Per­son­ne n’osera affirmer le con­traire : Chromeo est cuit. Et May­er Hawthorne nav­igue tran­quille­ment dans sa petite stratosphère main­stream depuis qu’il a quit­té Stones Throw pour du plus gros cal­i­bre. C’était sans compter sur une fidél­ité sans faille pour le label qui l’a fait démar­rer, et sur lequel il revient accom­pa­g­né d’un faire-valoir de poids : Jack One, qui a notam­ment pro­duit Snoop Dogg, De La Soul ou encore Plan­et Asia. Tuxe­do a tout du duo con­ceptuel, créé pour le plaisir de l’anachronisme: costards, nœuds pap’, cocottes de gui­tare à la cool et basse qui groove non­cha­la­m­ment, tout est fait pour rap­pel­er une époque. En l’occurrence, celle de Chic, des Whis­pers et des par­quets cirés.

Si l’urticaire vous monte au vis­age, con­sid­érez Tuxe­do comme un vac­cin, cou­plé à une excel­lente alter­na­tive à la Juvamine.
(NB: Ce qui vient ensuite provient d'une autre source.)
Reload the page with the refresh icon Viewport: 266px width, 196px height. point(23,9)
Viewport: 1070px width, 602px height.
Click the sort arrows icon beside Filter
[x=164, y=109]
Si la boîte à rythmes et l’aspect presque cheap du morceau d’ouverture “Lost Lover” (à garder sous le coude pour plus tard) peu­vent rebuter, le sur-tube “Watch The Dance” est conçu pour dégoupiller n’importe quel agent d’assurances et le trans­former en fauve de nuit. Et tout ça sans même tomber la veste à trois bou­tons. Tuxe­do dose le maniement de ses leviers à la per­fec­tion : jamais trop ringard mais un peu quand même, à la pro­duc­tion impec­ca­ble, le duo accouche d’un “feel good record” jubilatoire.